On the way to my SUV, I glance back, just once, and catch her crossing the yard toward one of the back fields with my dad.
She’s listening to him the way people listen when they respect the work in a man’s hands.
She laughs at something he says, small, honest. It slides into a part of me that’s been locked since winter and hits every wall on the way down.
I climb in. The engine turns over, and the speaker grabs a song mid-chorus, some summer anthem that insists fun is a verb. My rearview is full of movement, sunglasses and teeth and pink lipstick, a hand lifted high to catch the light, a guy flexing like he’s about to fistfight the sun.
I pull away from the only place that’s ever told me the truth without using a single word.

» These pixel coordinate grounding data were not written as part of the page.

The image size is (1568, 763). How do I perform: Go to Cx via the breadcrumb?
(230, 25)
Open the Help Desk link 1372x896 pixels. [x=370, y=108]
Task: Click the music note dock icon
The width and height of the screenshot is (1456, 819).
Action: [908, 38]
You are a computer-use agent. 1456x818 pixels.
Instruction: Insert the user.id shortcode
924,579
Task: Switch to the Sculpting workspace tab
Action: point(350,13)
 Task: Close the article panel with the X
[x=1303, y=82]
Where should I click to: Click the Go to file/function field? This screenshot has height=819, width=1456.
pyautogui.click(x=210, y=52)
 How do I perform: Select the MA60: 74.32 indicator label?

Dust rises. The lane narrows back into trees. The convoy wakes up behind me, a beast with too many heads.
“Tell Mom and Dad,” I text Kenzie before I back out onto the road. “I want you there.”
I toss the phone into the cup holder like it burned me and stare at my hands on the wheel. They look like mine. They don’t feel like they belong to the man who used to cut across a frozen pond at dusk and measure happiness in how long it took the cold to leave his bones.
I gun it anyway. Head toward the lake. Toward the dock that will be full of people who don’t know me and therefore can’t be disappointed when I fail to show up as anything other than what I’ve sold.
I tell myself I don’t care that she won’t be there.
That Tessa won’t be anywhere near the mess I’ve curated.
That she’s not for me and that’s fine because I’m not for her either.
The lie sits heavy on my tongue. I swallow it like a pill I didn’t ask for. It catches on the way down and stays there, a sharp little truth I can’t spit out.
Somewhere between the farm and the lake, I let the mask take its place.
Soon, the sky will split open and cheer for itself. And I’ll be the loudest one on the dock, laughing too big, pouring drinks for people who can’t taste anything but their own ego.
If I’m lucky, the noise will be enough to drown out the only thing I don’t want to hear, the sound of my sister asking when I became this.
And the sight of a woman I don’t even know who seems to have earned what I desperately want right now, my family's respect, attention and support.
But I won't tell anyone that. Instead, I turn up the music and shoot a grin to the girl in the passenger seat.